The remark came after the Japanese government recently renewed its decades-long sovereignty claim to a set of outcroppings in the East Sea (Sea of Japan), known as Dokdo in South Korea and Takeshima in Japan, by listing them as Japan's territory in its diplomatic bluebook, an annual foreign policy report.

Seoul's foreign ministry immediately summoned a Japanese diplomat to officially protest the latest reassertion.

In a similar move that met with much public outcry here, Tokyo also recently approved elementary school textbooks that argue South Korea, which has maintained an effective control of the islets, "illegally occupies" them.

"Japan's claim, which is based on its false historical view, will have a negative influence not only on South Korea-Japan relations but on Japan's future," Park told reporters.

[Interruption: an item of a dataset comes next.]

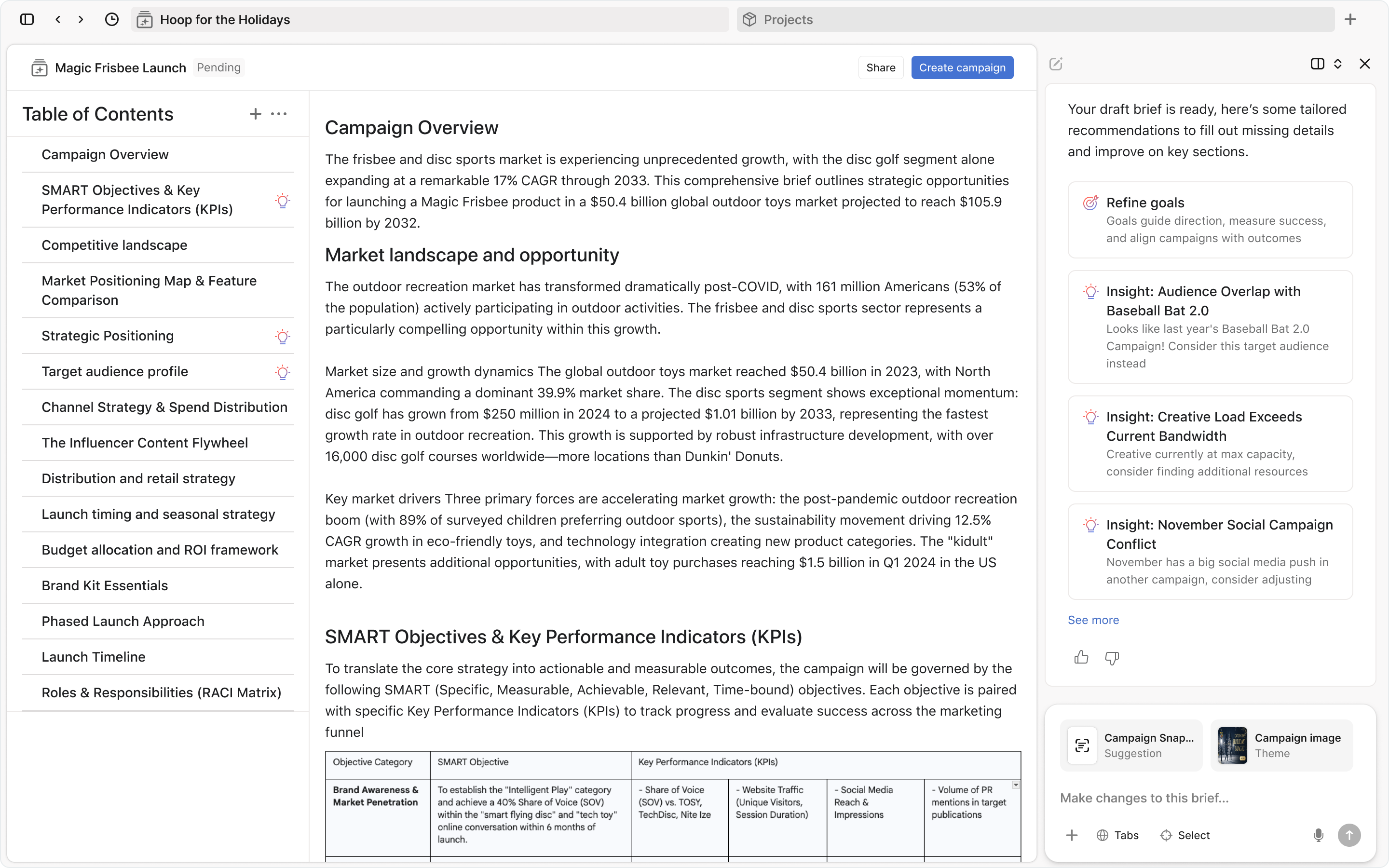Add a new Table of Contents section

pyautogui.click(x=256, y=114)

The latest diplomatic row came at a sensitive time when South Korean President Lee Myung-bak, who recently vowed to seek ways to bolster the country's effective control of the islets, faces criticism at home over his alleged remark two years ago that seemed to acknowledge Japan's claims.

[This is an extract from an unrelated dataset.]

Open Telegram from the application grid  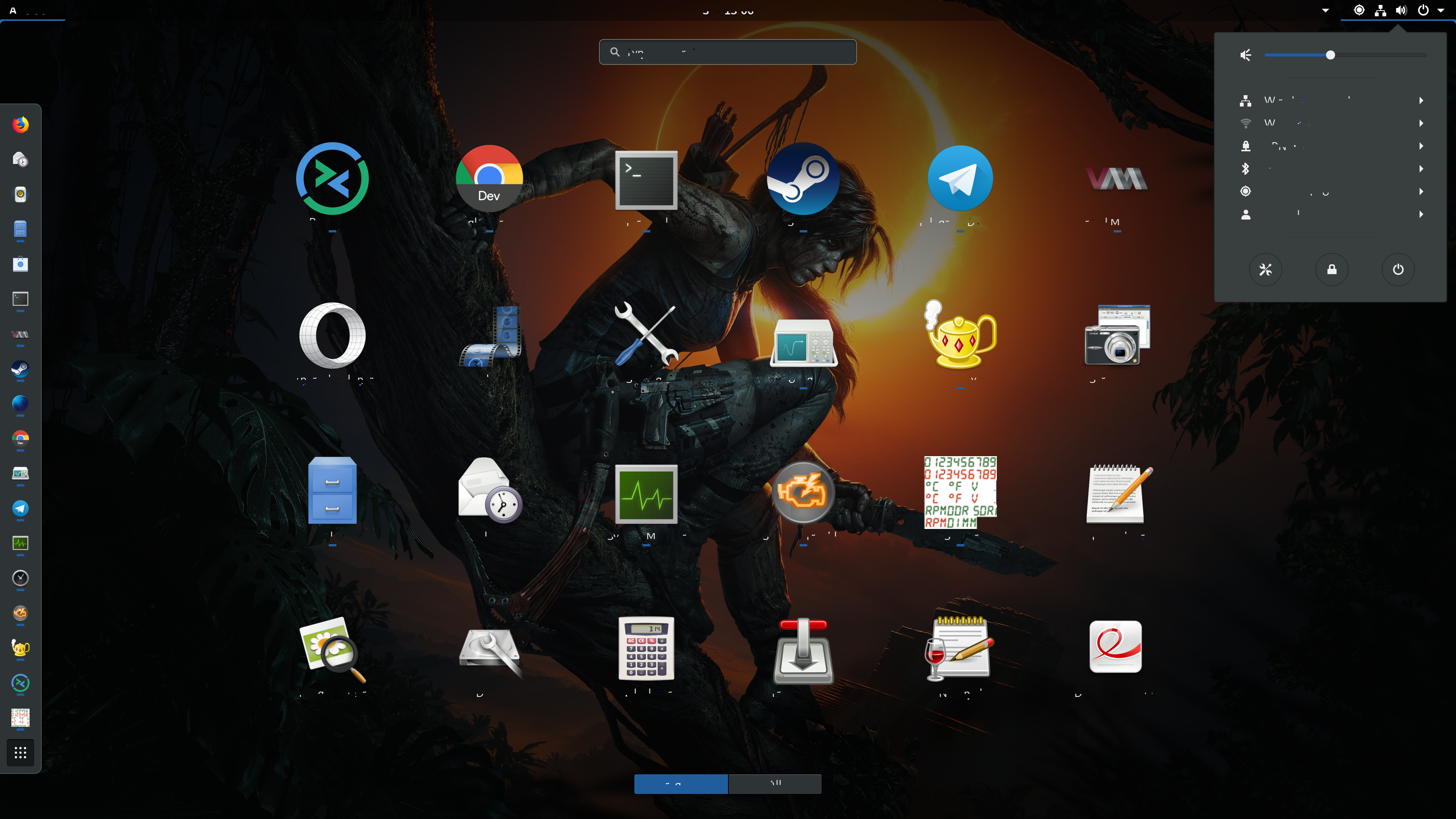960,179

The Japanese daily Yomiuri Shimbun previously reported that Lee asked Japan's then-Prime Minister Yasuo Fukuda at a summit in 2008 to wait for an "appropriate" time to repeat the claim, seemingly without protesting the move.

A trial is currently underway to decide whether the newspaper infringed upon South Korea's sovereignty with its report, which Cheong Wa Dae has said is groundless.